Meskipun karya semua karya yang ia tulis selalu mendapat gelar best seller— tapi, ia tak pernah berhenti untuk berimajinasi. Dan membiarkan seluruh orang untuk ikut menikmati tulisannya. Terlebih saat sebuah karya yang ia gadang sebagai masterpiece dari seluruh novelnya, sukses menarik pasar lokal hingga dunia. Ia pun semakin tersohor dengan novel miliknya yang ia beri judul Old Type Writer. Oleh sebab itu, kini ia berada dalam sesi wawancara oleh sebuah stasiun televisi dalam sebuah program yang mengangkat cerita dari seseorang paling berpengaruh di Indonesia. Mungkin karena judul yang telah membuat orang menjadi penasaran, juga kata-kata yang bergaya santai nyaris eksentrik yang terdapat dalam novel tersebut, hingga membuat novel tersebut laku keras di toko-toko buku terkenal. Dan naik cetak beratus-ratus kali. Alur cerita yang menarik dan segar menurut para pembaca. Dimana konflik juga penyelesaian yang dianggap memuaskan serta tepat dengan pemikiran pecinta novel yang bergenre Drama namun dibumbui dengan sedikit peperangan, hingga membuat kisah cinta dua insan yang dibatasi oleh jembatan para pemimpin diktator terlihat sangat menyayat hati.

"Entah.. saya lebih nyaman saat menulis menggunakan mesin ketik itu."

"Mungkin lebih tepatnya, benda itu adalah harga diri Anda," canda Akio.

Sekali lagi tawa renyah wanita itu terdengar.

"Mungkin bisa dikatakan seperti itu."

"Saya sangat merasa terhormat, dapat memimpin wawancara bersama Anda."

"Saya lebih tersanjung, Anda masih tertarik dengan wanita tua seperti saya," sahutnya, disertai senyum ringan.

"Kalau boleh jujur, saya adalah salah satu penggemar novel yang kali ini akan kita bedah," katanya, seraya mengangkat novel yang sejak tadi di pangkuannya.

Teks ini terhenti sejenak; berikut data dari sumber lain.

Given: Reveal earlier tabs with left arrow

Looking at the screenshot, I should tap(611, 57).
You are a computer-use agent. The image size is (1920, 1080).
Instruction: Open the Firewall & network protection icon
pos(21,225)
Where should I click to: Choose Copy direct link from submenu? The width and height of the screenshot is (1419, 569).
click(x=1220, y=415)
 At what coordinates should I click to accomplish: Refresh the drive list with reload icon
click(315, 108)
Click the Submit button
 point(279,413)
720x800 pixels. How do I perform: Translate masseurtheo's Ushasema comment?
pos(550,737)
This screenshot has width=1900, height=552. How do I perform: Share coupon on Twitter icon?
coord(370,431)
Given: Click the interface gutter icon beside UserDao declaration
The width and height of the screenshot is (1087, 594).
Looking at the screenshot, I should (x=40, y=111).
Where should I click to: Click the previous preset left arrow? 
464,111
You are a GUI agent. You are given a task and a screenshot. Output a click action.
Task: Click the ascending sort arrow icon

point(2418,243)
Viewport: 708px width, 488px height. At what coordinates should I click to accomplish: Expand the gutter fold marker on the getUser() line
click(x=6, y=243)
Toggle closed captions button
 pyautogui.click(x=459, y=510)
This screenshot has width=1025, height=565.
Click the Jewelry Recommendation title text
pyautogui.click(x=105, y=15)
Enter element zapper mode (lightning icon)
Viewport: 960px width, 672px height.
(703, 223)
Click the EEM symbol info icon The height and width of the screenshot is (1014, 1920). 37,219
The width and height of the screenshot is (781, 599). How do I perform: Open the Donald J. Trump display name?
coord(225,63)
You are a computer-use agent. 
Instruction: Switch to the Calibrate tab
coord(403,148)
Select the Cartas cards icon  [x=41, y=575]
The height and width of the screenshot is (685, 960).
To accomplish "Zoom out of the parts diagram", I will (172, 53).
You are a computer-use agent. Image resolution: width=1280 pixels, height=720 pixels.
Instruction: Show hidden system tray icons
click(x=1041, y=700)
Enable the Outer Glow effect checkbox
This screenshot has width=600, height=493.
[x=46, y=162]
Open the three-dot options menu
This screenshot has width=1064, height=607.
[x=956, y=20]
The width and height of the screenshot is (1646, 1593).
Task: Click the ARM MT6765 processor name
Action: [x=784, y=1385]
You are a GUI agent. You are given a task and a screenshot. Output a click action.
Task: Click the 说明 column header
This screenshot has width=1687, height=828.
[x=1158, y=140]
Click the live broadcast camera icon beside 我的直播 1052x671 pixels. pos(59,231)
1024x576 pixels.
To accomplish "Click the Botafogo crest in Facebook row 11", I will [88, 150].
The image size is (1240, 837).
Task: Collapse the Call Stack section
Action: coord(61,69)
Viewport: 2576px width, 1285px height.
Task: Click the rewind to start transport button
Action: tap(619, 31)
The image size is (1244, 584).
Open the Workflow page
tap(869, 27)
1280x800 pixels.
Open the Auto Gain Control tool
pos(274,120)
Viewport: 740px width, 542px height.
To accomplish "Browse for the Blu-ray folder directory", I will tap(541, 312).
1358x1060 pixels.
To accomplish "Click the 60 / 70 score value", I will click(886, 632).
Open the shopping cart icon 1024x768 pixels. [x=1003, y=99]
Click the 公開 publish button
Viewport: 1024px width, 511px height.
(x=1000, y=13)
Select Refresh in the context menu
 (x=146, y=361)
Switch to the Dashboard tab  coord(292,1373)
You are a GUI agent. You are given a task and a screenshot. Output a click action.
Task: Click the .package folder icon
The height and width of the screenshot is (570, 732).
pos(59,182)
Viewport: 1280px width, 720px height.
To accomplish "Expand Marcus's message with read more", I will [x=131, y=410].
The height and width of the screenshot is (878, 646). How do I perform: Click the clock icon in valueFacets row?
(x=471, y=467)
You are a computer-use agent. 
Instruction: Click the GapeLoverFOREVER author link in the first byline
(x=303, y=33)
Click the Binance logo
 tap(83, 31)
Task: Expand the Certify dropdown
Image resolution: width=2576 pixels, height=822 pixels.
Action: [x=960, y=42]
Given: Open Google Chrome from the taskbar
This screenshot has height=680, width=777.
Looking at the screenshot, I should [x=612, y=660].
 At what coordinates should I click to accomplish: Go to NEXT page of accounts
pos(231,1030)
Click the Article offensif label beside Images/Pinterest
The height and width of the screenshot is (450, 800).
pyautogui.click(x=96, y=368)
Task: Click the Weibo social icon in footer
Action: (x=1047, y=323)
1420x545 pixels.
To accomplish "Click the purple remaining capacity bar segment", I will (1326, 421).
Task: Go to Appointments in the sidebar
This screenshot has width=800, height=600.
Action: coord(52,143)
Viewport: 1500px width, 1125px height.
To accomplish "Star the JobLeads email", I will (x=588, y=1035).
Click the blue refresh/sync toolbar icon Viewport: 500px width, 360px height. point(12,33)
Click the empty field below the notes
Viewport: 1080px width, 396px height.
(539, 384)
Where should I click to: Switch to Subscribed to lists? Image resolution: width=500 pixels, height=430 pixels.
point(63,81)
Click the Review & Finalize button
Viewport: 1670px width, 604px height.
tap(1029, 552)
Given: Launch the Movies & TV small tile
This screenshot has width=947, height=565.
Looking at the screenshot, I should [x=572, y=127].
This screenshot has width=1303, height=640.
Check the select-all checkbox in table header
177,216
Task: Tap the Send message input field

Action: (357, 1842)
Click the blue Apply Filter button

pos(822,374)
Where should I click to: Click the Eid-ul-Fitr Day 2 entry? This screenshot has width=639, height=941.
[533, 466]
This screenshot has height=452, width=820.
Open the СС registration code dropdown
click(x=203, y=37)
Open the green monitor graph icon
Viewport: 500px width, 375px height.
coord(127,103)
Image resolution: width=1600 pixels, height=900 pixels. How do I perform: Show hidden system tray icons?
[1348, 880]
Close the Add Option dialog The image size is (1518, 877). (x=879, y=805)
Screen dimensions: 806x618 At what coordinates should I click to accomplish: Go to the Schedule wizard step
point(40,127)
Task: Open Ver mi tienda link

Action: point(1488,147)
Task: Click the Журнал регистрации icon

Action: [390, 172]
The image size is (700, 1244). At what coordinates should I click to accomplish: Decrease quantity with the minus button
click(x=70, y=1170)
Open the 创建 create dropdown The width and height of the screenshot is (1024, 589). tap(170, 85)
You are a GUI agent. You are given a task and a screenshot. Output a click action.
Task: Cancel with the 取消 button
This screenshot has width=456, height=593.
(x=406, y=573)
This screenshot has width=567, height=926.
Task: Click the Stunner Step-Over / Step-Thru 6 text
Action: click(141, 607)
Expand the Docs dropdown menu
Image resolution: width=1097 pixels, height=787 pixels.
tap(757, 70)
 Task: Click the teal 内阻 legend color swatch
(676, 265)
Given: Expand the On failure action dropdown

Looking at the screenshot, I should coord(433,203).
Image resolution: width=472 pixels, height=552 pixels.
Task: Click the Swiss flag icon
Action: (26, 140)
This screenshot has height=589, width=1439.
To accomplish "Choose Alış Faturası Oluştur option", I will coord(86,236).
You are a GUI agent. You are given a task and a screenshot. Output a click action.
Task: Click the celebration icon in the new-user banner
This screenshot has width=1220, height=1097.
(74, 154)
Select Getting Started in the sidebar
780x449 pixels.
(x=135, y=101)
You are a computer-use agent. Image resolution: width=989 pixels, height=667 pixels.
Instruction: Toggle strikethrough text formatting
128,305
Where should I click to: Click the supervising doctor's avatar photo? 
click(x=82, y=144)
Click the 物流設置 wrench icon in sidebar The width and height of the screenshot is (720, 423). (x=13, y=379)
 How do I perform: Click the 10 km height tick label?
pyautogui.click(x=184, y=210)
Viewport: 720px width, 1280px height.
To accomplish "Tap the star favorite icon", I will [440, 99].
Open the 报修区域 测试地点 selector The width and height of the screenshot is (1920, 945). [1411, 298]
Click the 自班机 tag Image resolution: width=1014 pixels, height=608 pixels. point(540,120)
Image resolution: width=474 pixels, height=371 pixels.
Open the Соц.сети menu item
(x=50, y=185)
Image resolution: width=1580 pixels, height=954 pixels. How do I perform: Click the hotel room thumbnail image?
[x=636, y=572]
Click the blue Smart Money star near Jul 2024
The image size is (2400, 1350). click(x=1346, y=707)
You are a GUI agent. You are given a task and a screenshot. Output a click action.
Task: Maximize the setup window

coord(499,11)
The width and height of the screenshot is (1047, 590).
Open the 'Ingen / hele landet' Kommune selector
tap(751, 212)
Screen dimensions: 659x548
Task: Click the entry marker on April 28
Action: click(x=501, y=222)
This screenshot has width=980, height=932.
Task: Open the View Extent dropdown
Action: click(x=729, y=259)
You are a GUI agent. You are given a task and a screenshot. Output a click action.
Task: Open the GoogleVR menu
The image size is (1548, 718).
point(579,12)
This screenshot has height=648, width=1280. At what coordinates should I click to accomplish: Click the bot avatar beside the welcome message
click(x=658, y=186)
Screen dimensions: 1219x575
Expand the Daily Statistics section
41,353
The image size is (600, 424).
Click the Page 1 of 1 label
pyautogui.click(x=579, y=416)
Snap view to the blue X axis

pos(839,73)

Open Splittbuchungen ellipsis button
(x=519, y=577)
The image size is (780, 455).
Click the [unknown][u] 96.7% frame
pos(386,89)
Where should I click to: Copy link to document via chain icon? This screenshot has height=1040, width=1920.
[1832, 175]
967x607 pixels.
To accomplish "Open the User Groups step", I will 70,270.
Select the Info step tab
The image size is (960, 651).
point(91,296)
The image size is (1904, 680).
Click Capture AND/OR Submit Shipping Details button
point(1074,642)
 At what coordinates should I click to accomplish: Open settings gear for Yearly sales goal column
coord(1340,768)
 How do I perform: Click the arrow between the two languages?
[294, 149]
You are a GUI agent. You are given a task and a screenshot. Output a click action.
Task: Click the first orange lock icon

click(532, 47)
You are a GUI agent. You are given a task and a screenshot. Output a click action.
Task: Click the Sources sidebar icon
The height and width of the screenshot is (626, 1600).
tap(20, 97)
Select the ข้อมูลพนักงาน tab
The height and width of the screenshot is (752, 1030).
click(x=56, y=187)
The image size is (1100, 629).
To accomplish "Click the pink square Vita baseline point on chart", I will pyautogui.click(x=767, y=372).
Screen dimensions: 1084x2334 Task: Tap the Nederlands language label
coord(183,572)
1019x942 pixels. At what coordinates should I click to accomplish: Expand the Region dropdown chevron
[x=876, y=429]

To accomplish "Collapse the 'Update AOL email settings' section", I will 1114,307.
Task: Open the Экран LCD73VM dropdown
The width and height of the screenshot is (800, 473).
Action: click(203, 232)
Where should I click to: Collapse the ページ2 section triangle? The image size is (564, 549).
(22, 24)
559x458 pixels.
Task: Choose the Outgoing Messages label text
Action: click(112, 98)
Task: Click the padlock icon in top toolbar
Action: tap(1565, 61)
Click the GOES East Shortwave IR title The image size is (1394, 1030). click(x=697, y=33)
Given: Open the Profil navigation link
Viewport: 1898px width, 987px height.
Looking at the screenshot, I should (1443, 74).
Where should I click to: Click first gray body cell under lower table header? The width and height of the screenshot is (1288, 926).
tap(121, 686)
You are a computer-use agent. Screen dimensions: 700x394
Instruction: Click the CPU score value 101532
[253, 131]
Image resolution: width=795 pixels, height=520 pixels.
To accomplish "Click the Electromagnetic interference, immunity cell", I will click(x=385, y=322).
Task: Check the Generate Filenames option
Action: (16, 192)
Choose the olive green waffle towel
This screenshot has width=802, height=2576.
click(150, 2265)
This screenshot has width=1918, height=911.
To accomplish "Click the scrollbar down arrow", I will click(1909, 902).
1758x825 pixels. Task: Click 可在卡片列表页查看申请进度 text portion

"Oh, sekali lagi Anda membuat saya tersanjung. Terima kasih."

Akio pun tersenyum sebelum melanjutkan percakapan.

"Old Type Writer, katanya. Romansa yang sangat indah sebenarnya. Saya sangat tertarik dengan karakter Kane Yamamoto disini. Darimana Anda mendapatkan inspirasi hebat ini?"

"Pengalaman pribadi."

"Oh, benarkah? Jadi, ini adalah kisah nyata?"

"Benar."

"Siapa yang memiliki kisah ini, kalau saya boleh tahu?"

Wanita itu menatap kedua tangan yang kulitnya telah menua untuk sesaat. Sepersekian detik kemudian ia mengangkat wajahnya, lalu menatap Akio dengan senyum tulus.

"Saya. Itu—adalah kisah nyata saya ketika menjadi korban penjajahan Jepang waktu itu."